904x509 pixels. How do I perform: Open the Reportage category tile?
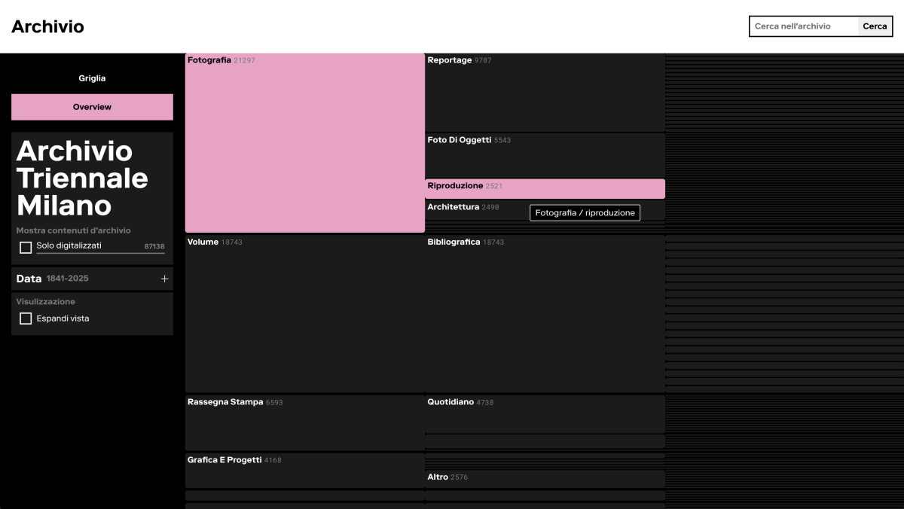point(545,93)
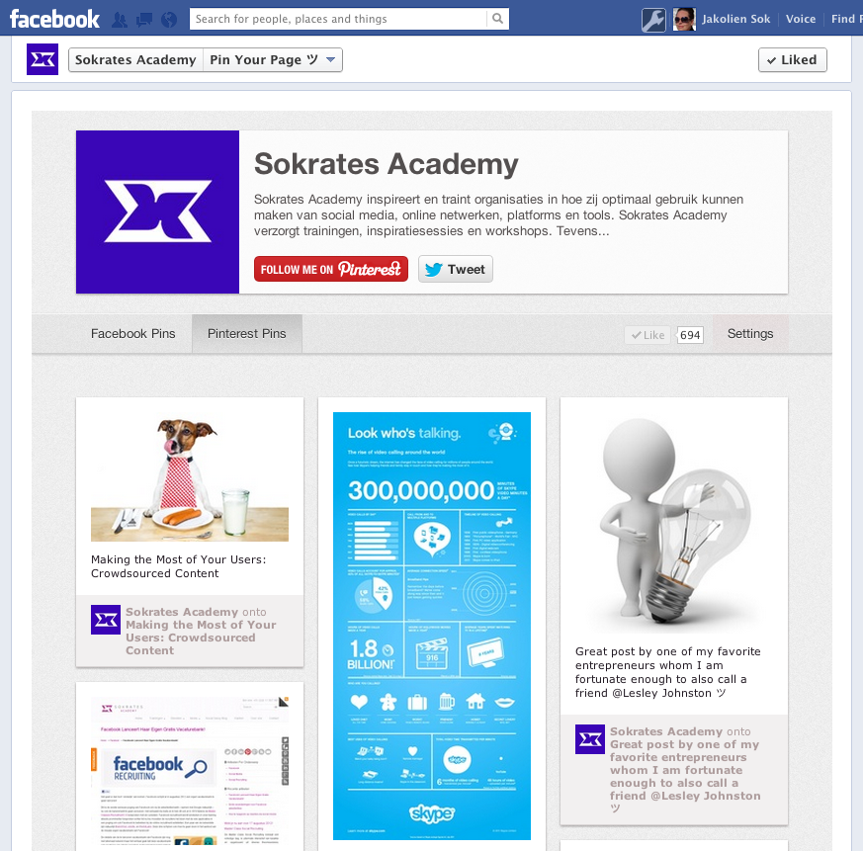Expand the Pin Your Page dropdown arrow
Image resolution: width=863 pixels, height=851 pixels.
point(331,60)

———

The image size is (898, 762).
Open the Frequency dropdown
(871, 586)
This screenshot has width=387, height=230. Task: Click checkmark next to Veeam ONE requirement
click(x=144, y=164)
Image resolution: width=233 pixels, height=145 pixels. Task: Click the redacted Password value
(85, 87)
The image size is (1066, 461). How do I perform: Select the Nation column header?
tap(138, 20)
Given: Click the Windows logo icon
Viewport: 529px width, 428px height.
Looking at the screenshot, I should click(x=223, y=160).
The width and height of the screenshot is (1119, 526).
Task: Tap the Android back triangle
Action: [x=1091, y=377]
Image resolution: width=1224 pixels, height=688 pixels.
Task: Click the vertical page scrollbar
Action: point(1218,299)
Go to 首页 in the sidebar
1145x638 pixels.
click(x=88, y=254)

———

> Given request
List each line of the items above that contains the word "Open". Case counts.

> Response to the task
904x509 pixels. How do I perform: Open the Reportage category tile?
Open the Frequency dropdown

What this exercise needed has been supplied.